Three, Must-See, Powerful Films on the Black Experience this Holiday Season

Winter break is almost here and you most-likely already have your holiday plans scheduled out. I plan on rejuvenating, shopping, and spending quality-time with family, something well-deserved after a challenging semester. Also on my winter break itinerary is to catch up with my favorites on Netflix and catch new films that are out in theater.  Recently, a lot of great films focused on the Black American experience have caught my eye, and 2016 has been a great year for black cinema in general. Here are three powerful films on the Black experience you have to see this holiday season.

1. Moonlight
The trailer for Moonlight is reason alone to see this film. The one-minute preview is breathtakingly beautiful and staunchly painful, It exposes the strife in the collision between homosexuality and black masculinity. Directed by Barry Jenkins, Moonlight follows the story of Chiron (Trevante Rhodes), a man who is poor, black, and gay, as he grows up in  a world that shows no mercy in particular for people in his intersectionality.
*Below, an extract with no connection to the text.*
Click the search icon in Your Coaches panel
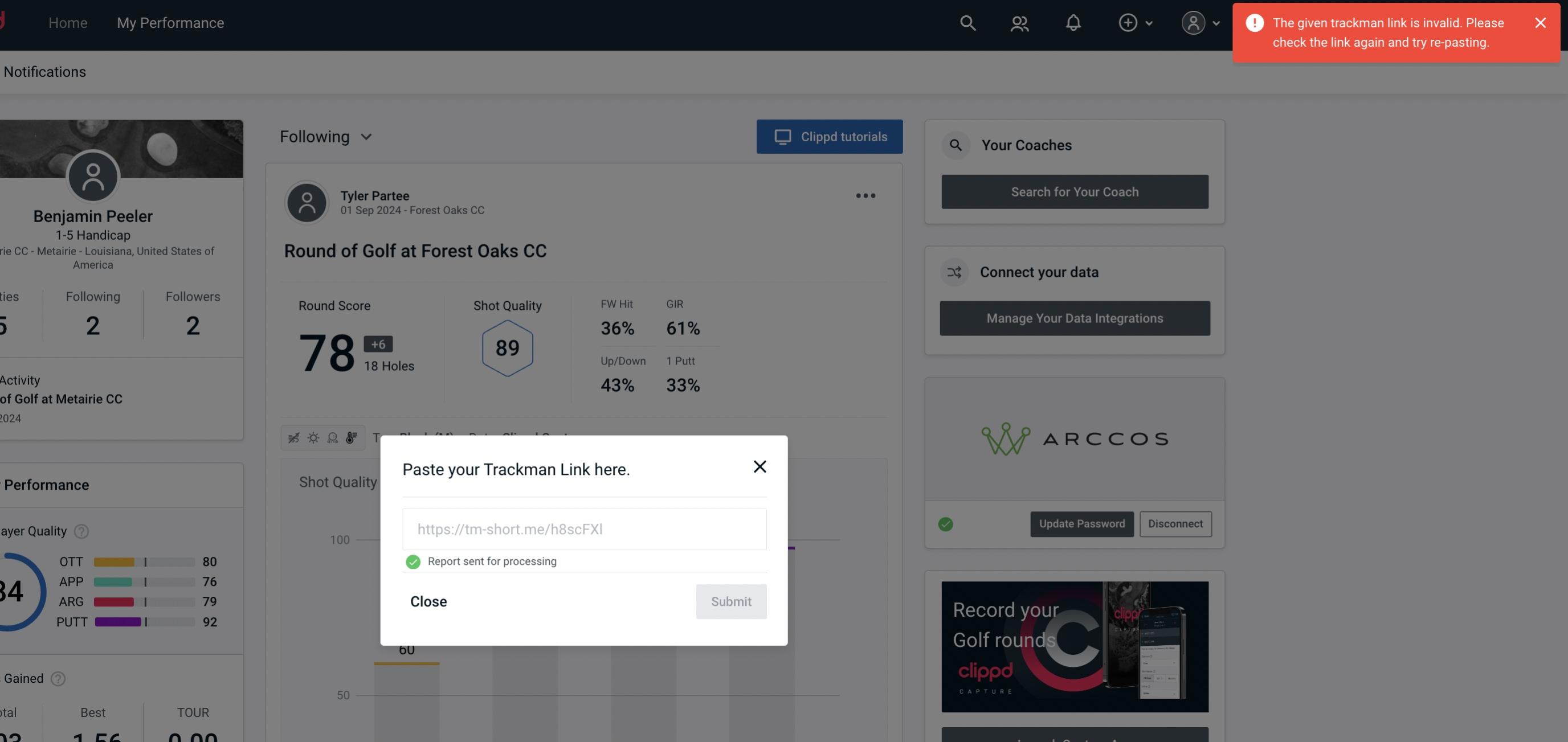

Also starring Andre Holland as Kevin, a mentor to Chiron, Moonlight is perfect in it's imagery, dialogue, and what is read in between the lines. Chiron, in a world that accepts neither his gayness nor blackness, is invisible. His invisibility is painfully heavy and adds to the isolated beauty of the film. What Moonlight accomplishes is to reveal the humanity within a group of people the world constantly dehumanizes. Moonlight is in theaters now.

2. Barry
As President Barack Obama's term comes to an end, the soon-to-come to Netflix film, Barry, feels very appropriate. Barry follows a young Obama in his college days at Columbia University and shows us a a side of the President that is both familiar and unfamiliar. The film reveals Barack before he was Barack and when he was just a college kid full of hope and finding his way. I can't wait to Netflix and Chill with a bowl of popcorn as I watch this movie. Barry comes to Netflix December 16.

3. 13th
Ava DuVernay is an amazing director, which truly shows in her recent documentary, 13th. The trailer for 13th is powerful, and the movie as an entirety is a master-piece of historical and political proportions. The documentary presents the history behind what has made America one of the largest producers of prisons in the United States and the battle that continues for minorities to maintain their rights. 13th is now on Netflix.